FALCON HEIGHTS, Minn. (FOX 9) - Minnesota lawmakers are taking a more aggressive approach to the state’s dying bee population.
As part of a new spending plan, nearly $1 million in grant money will be set aside for homeowners open to transforming their lawns into a pollinator-friendly habitat.
The University of Minnesota will receive $900,000 over the course of one year that will go towards helping homeowners make their lawns bee-friendly by replacing traditional lawns with pollinator-friendly plants such as wildflowers and Dutch White Clover.
“I’m surprised in a good way,” said Ian Lane, of the U of M Bee Lab. “I think we’re probably the first state to do something on that scale.”
Lane is a researcher with the Bee Lab, which promotes the conservation, health and diversity of bees.
“We have over 400 species of bees in Minnesota and a lot of them we don’t know the status of,” Lane said.
The state’s initiative focuses on the rusty patch bumblebee, which is a species nearing extinction.
“A lot of different bees respond and other animals will respond to these actions when you go in and you do a planting, you’re kind of increasing the amount of food in the landscape and if that’s one of their limiting factors that can really help bolster their populations,” Lane added.
In addition, the benefits to the environment are endless.

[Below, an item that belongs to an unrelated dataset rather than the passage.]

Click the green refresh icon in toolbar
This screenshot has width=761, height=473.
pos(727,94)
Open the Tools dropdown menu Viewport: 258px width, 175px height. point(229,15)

“All of these different insects are behind the scenes,” Lane said. “Moderating a lot of things that are important to everyday things that we care about, like a clean environment, functional food systems, things like that. Beauty too, that’s an important one.”
It’s still unclear when the funding will be made available. Rep. Rick Hansen says that a work plan will be up for approval in mid-July.
The state’s Board of Water and Soil Resources will run the program.